Tony WickendenAnger and fear will often spur a desire to take action, and advisers must be on hand to help

The amount of revenue that the government raises from inheritance tax continues to rise year on year, with the latest figures from HM Revenue & Customs  putting the yield at £5.2bn.

A substantial number, you may think. But did you know that for every £100 in tax raised nationally, IHT contributes just 77p?

For a tax that generates so little for the Treasury compared to others, it has a great ability to provoke taxpayer anger.

So, leaving aside the numbers (which the taxpayer probably finds no more than mildly interesting) what is the cause of this anger?

Most commonly, people have a problem with HMRC taking a slug of money from wealth that, in their eyes, has already borne tax.

Tony Wickenden: Do clients’ IHT set-ups pass new HMRC test?

Capital subject to IHT may have had its roots in income or capital gains that will, in all probability, have borne tax. Because IHT is firmly framed as a tax on the donor, the double taxation can feel very real.

For others, the source of capital may have been an inheritance, but even that could have borne tax on its transfer.

Another reason for IHT anger is the headline rate of 40 per cent. The subtleties of the nil rate band, spouse and other exemptions may not be fully appreciated at the point the anger wells up.

There is also the anger driven by a perception that the uber-rich can avoid IHT and the merely reasonably rich will find it more difficult.

But the existence of anger in relation to a willingness to take action is a good thing.

For some areas of financial planning, the absence of anxiety is one of the biggest impediments to action. Anger in relation to IHT could be seen to flow from the fear of losing more than is fair to HMRC, and clients experiencing such emotions will be more predisposed to act.

Danby Bloch: Batten down the hatches for IHT review

This point should encourage more advisers to be enthusiastic in talking about estate planning with clients. In some cases, where a client is perhaps unaware of the facts stated above, the adviser may need to emphasise what it will mean for them. Generating anger in this respect is a necessary and completely justifiable means to an end.

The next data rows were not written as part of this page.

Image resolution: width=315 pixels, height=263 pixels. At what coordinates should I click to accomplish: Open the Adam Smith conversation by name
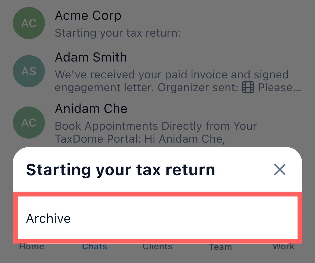click(x=91, y=57)
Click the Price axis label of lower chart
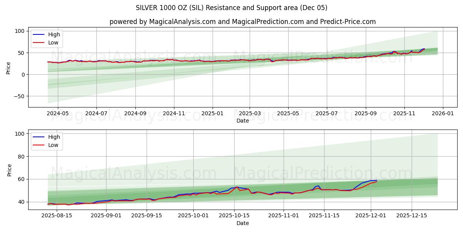 pos(10,169)
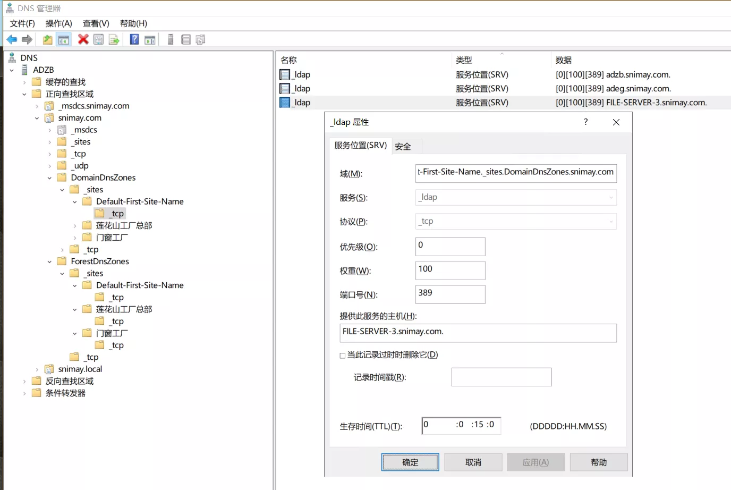The image size is (731, 490).
Task: Expand the 反向查找区域 folder
Action: point(24,382)
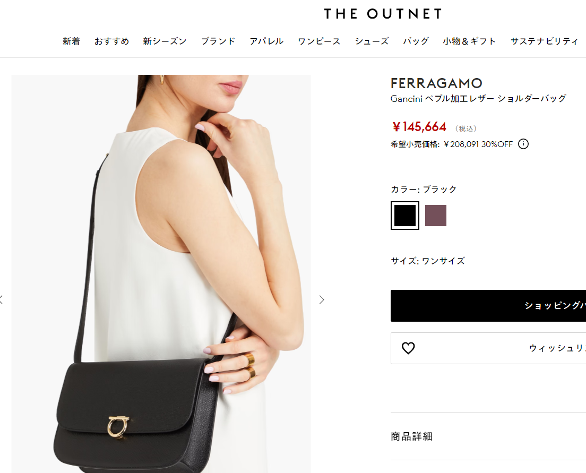
Task: Open the シューズ menu
Action: click(372, 41)
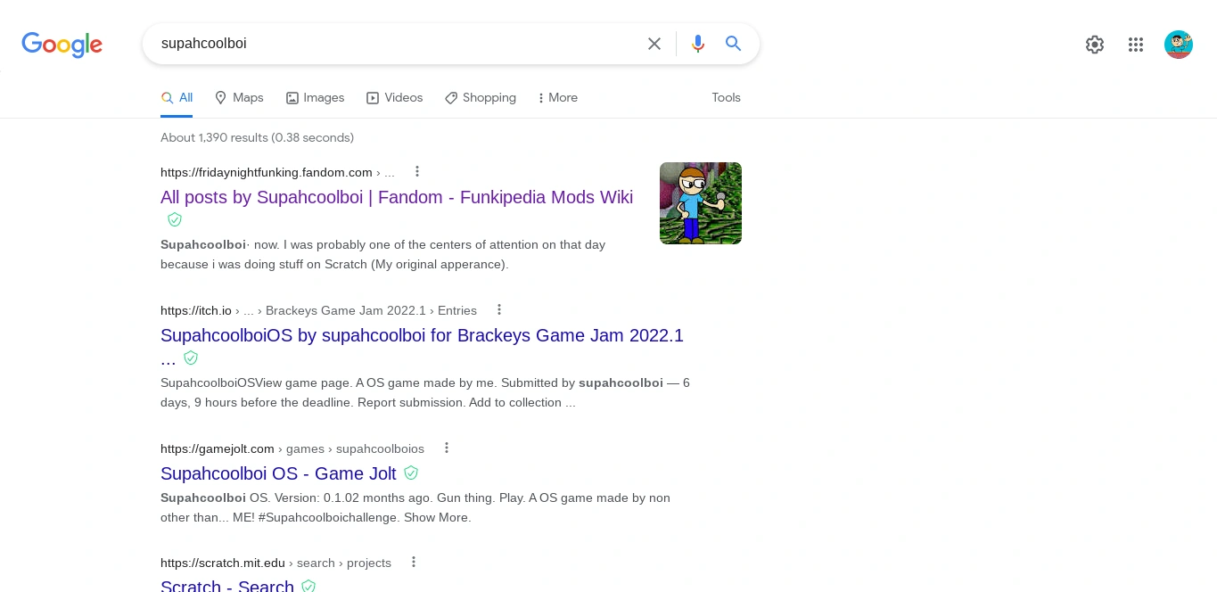The height and width of the screenshot is (592, 1217).
Task: Open the three-dot menu on the itch.io result
Action: pos(499,309)
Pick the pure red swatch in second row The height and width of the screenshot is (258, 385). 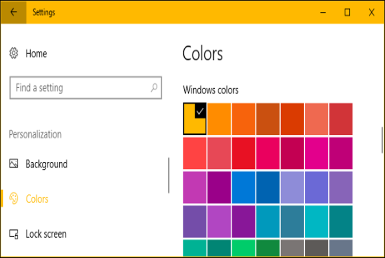point(244,153)
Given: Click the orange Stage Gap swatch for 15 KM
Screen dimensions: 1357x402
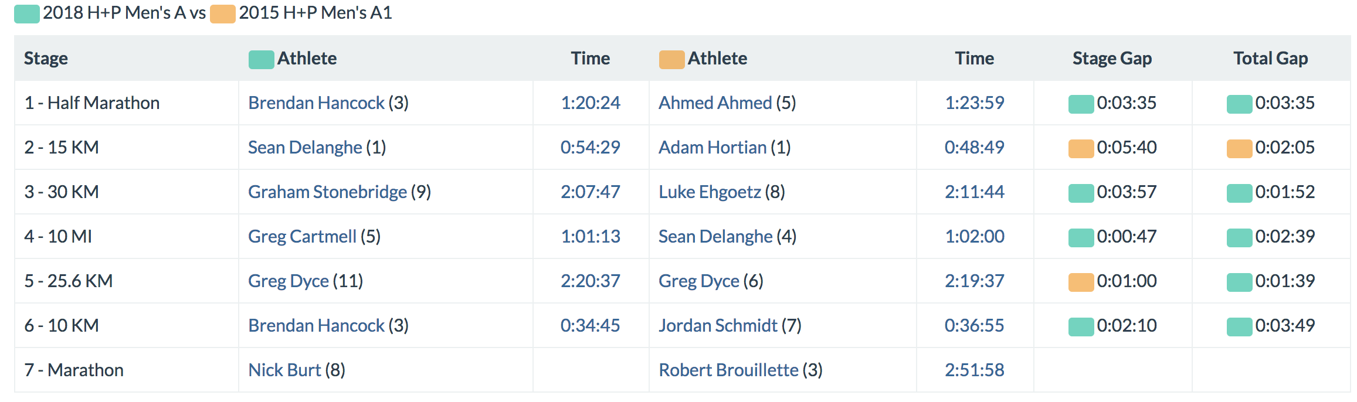Looking at the screenshot, I should pos(1081,148).
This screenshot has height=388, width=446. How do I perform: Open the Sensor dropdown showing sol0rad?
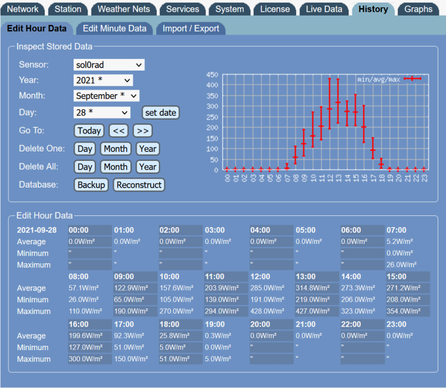click(109, 65)
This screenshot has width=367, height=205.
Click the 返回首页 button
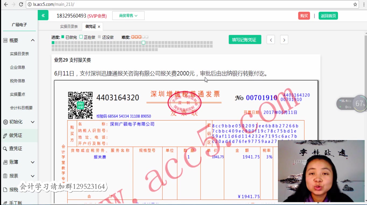point(328,16)
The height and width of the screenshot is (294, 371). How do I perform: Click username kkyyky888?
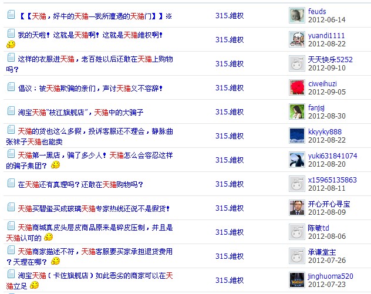point(325,131)
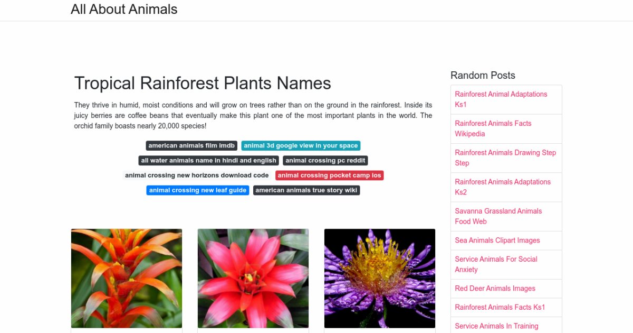Open Rainforest Animals Drawing Step Step link

[505, 158]
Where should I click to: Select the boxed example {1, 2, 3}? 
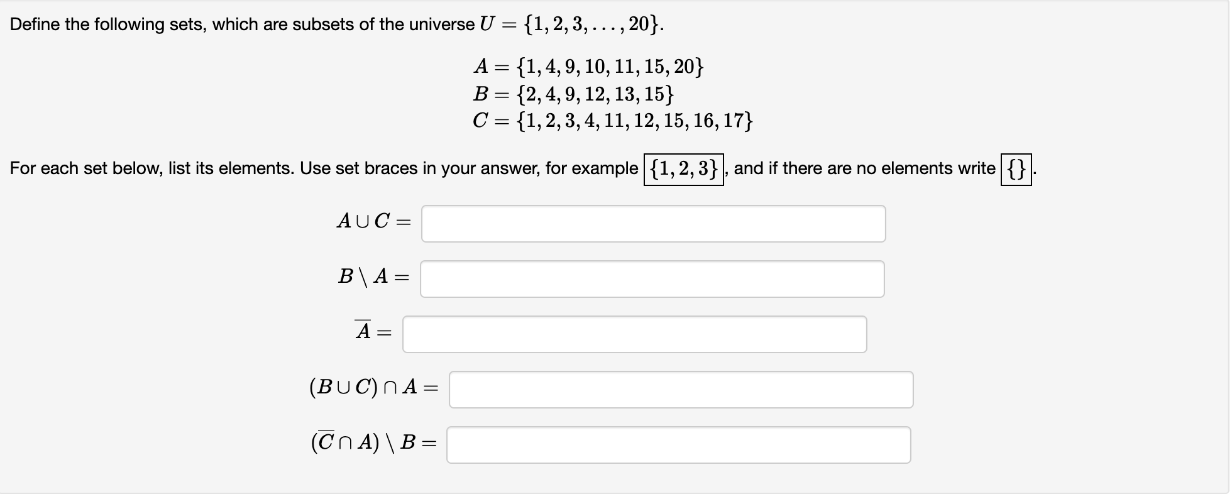coord(683,167)
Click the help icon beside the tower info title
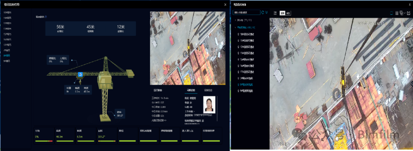This screenshot has width=413, height=151. point(46,17)
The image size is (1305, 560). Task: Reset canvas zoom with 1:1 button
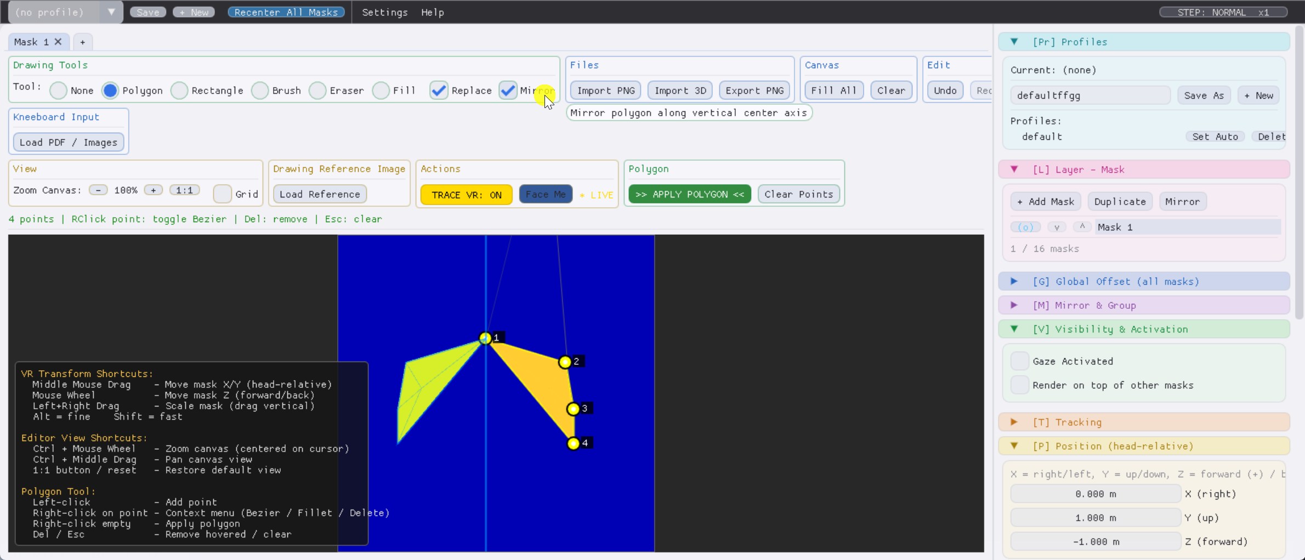(184, 190)
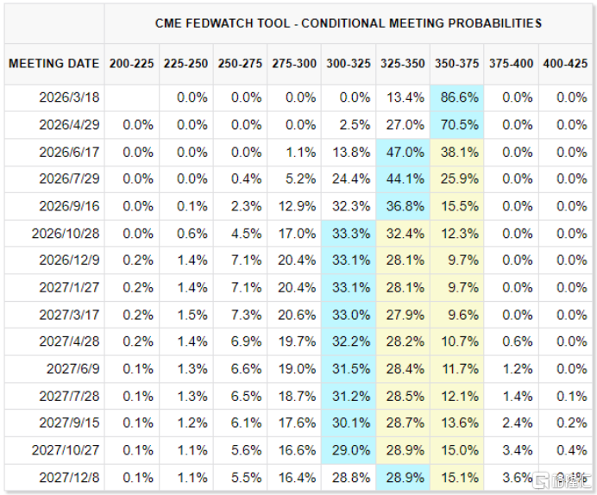597x495 pixels.
Task: Click the 38.1% yellow-highlighted cell
Action: [x=457, y=152]
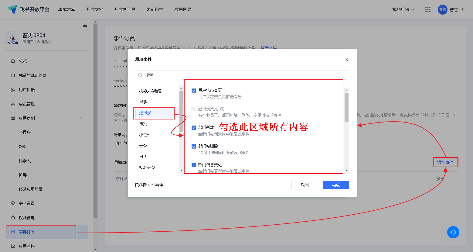
Task: Collapse the 应用功能 sidebar section
Action: pos(81,118)
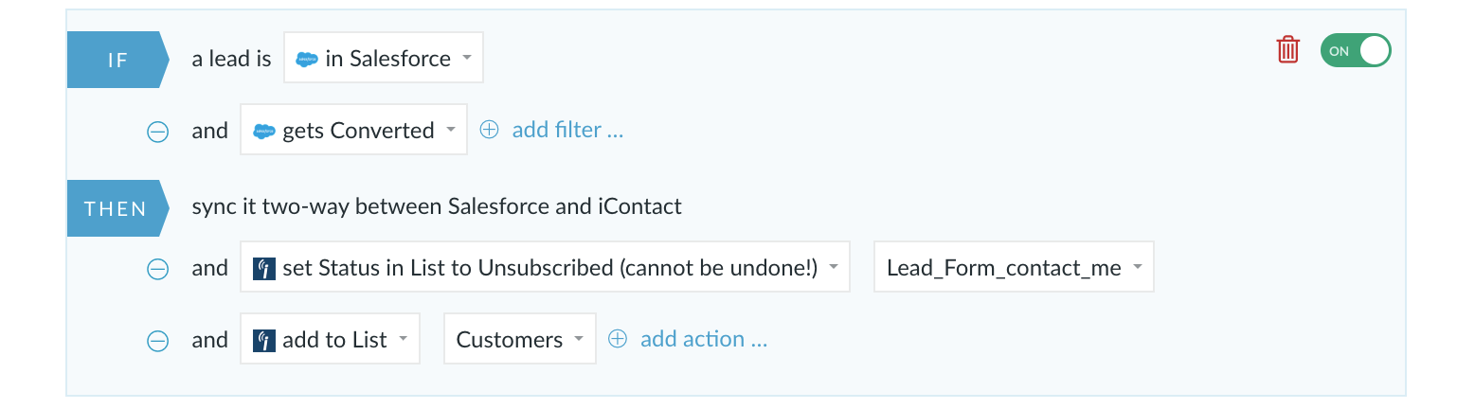Open the Customers list dropdown
Screen dimensions: 1475x409
click(520, 339)
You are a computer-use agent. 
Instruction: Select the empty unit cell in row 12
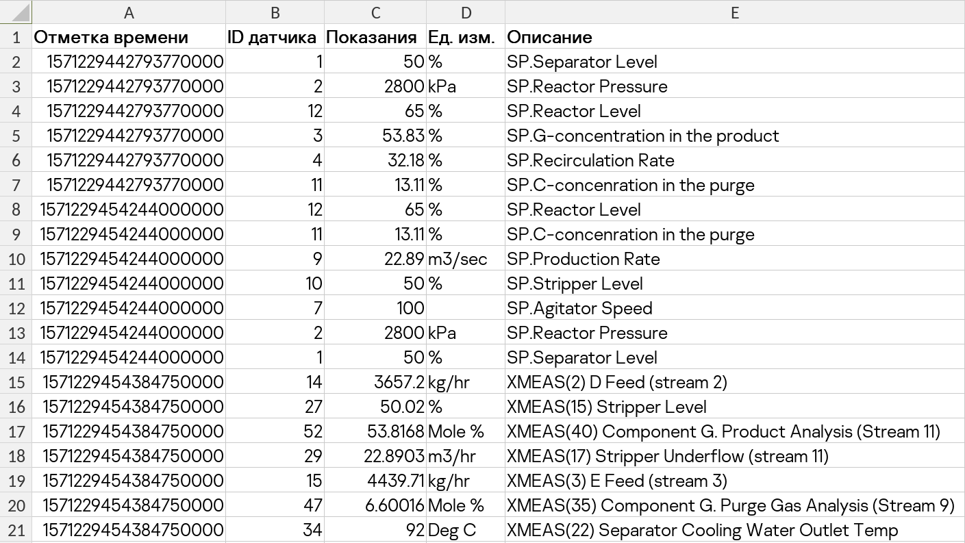[x=466, y=308]
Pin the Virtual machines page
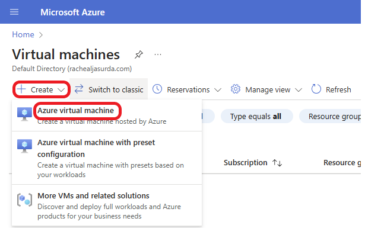The height and width of the screenshot is (228, 365). 139,54
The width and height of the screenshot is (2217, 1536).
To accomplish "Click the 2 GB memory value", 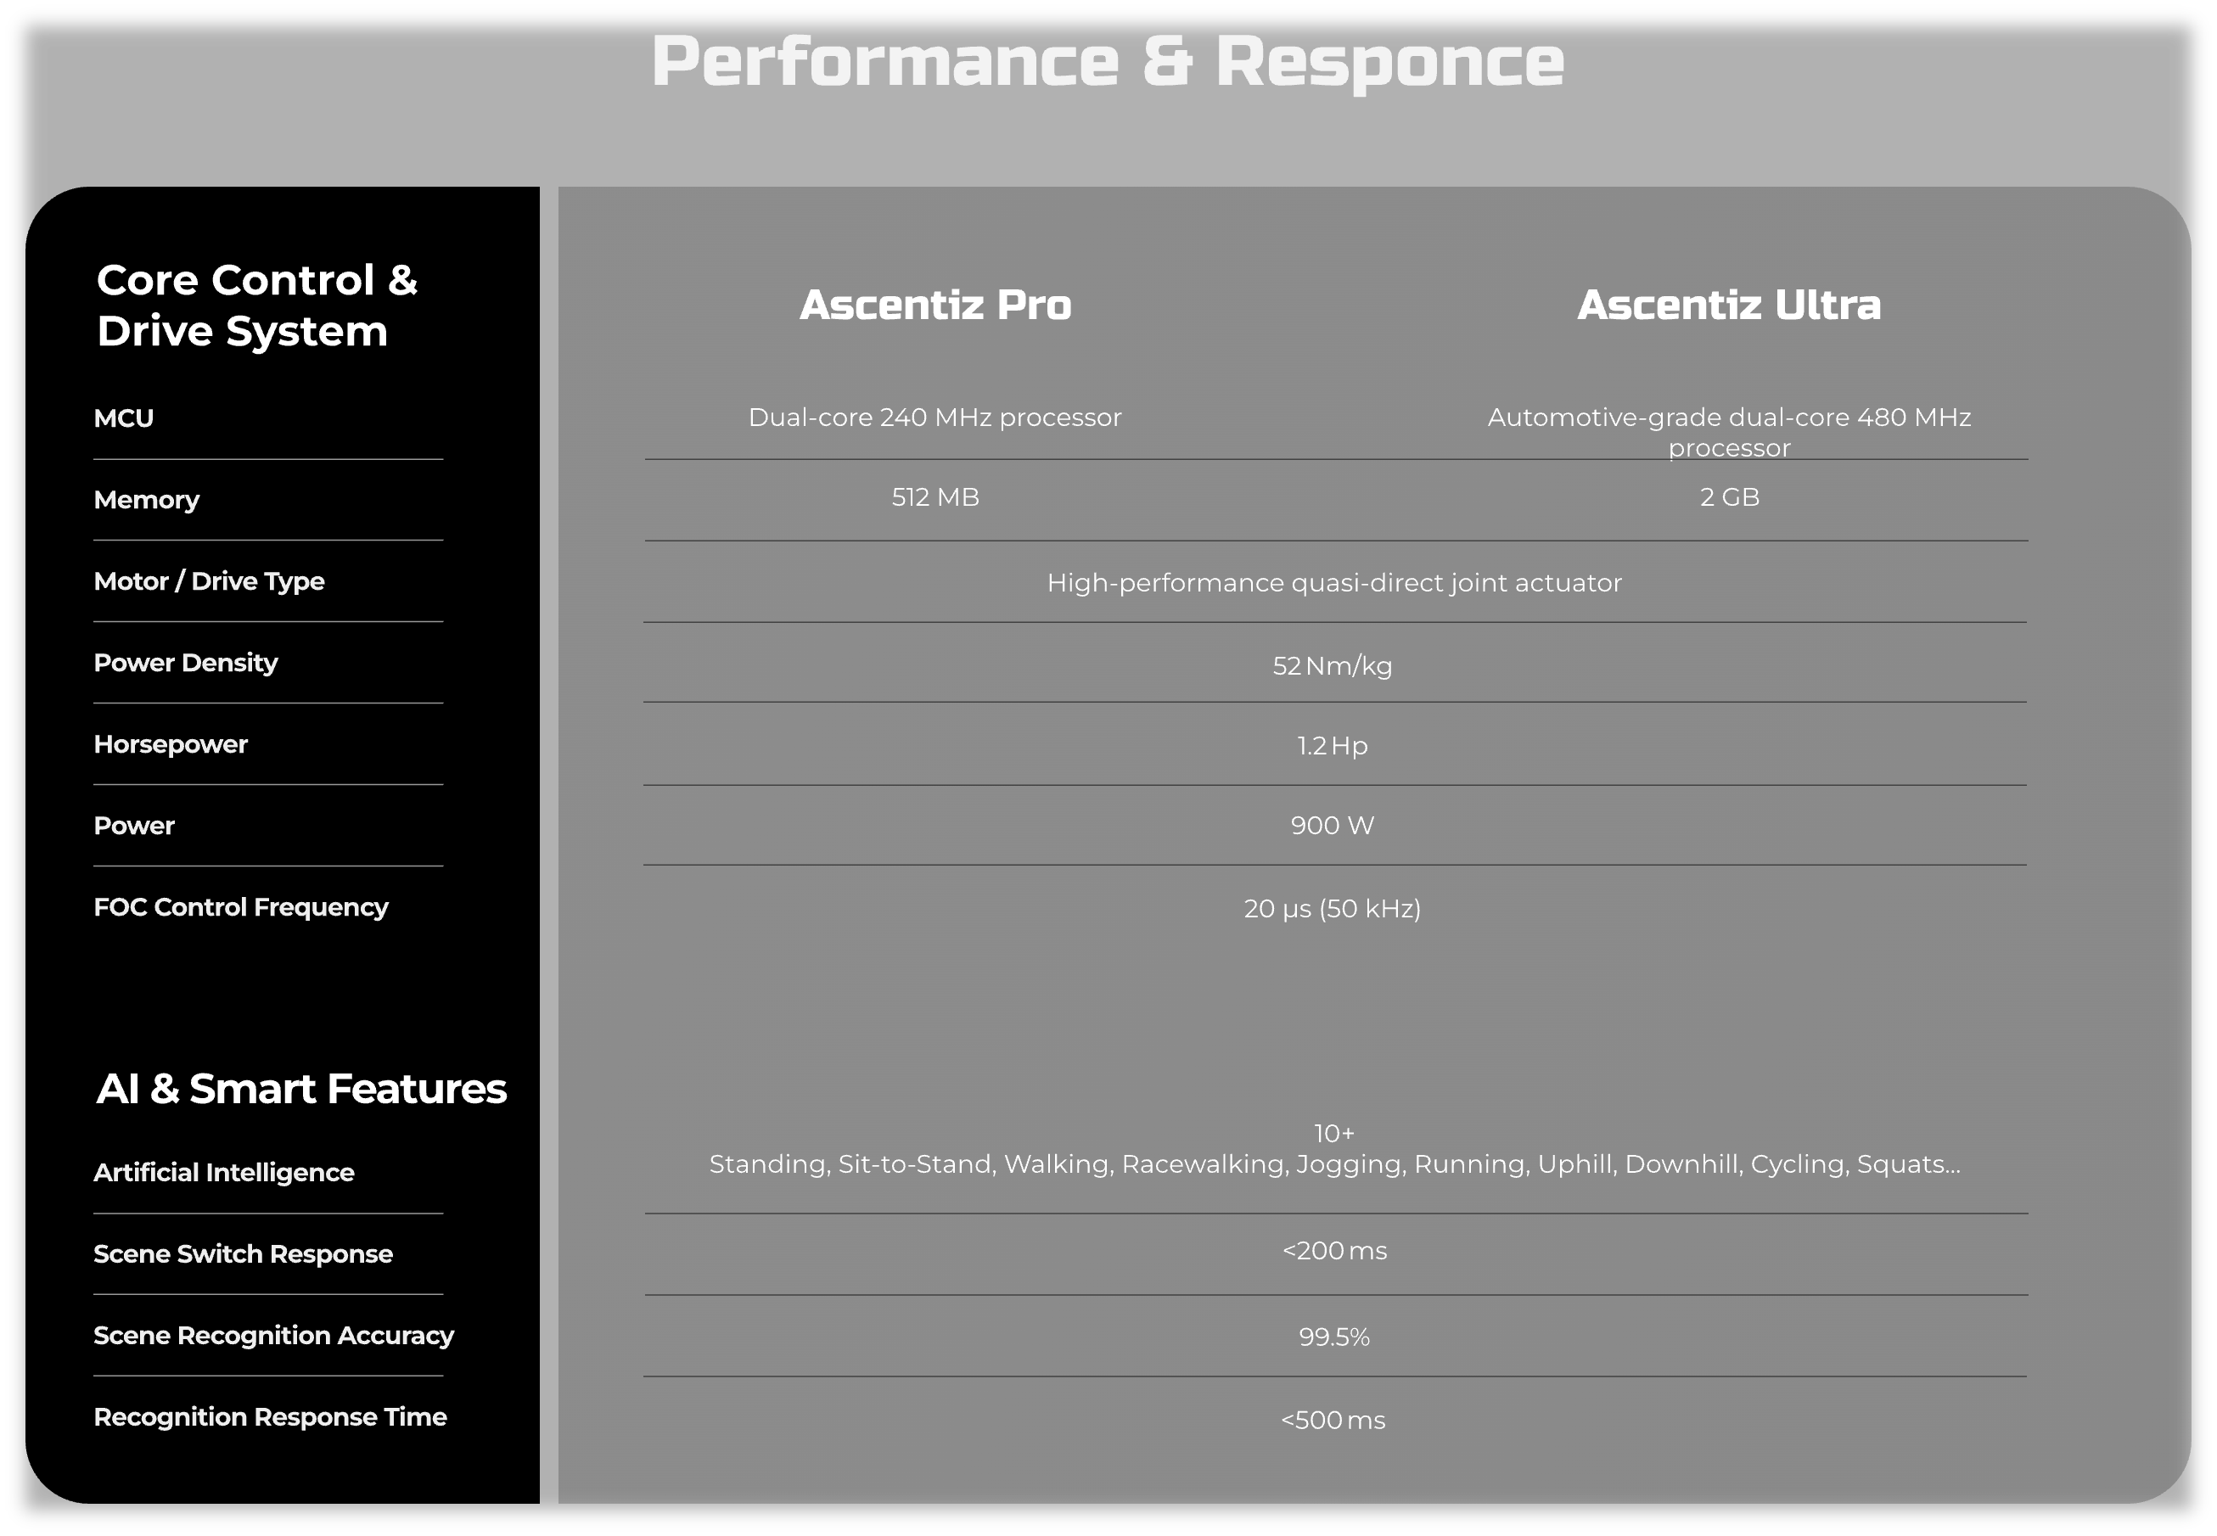I will pyautogui.click(x=1729, y=498).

And in a world where HMRC is doing all it possibly can to stamp out aggressive tax avoidance that defeats the intention of parliament, there are a number of straightforward and acceptable planning strategies that can be deployed.

As well as simple gifting, there are a number of trust-based strategies to deliver appropriate levels of donor control and, if required, donor access – none of which would require disclosure of tax avoidance schemes notification nor run into any problems with the gift with reservation or pre-owned assets tax provisions.

And let’s also not forget that perhaps the most tried and tested, and least contentious, of all estate planning strategies is ordinary last survivor life assurance held in trust to meet the prospective liability.

The UK’s protection gap is testament to the fact we are insufficiently anxious about our lack of cover to do enough about it. Maybe, in obtaining protection to solve an IHT problem, the anger over the tax that exists could have a positive impact for advisers and their clients.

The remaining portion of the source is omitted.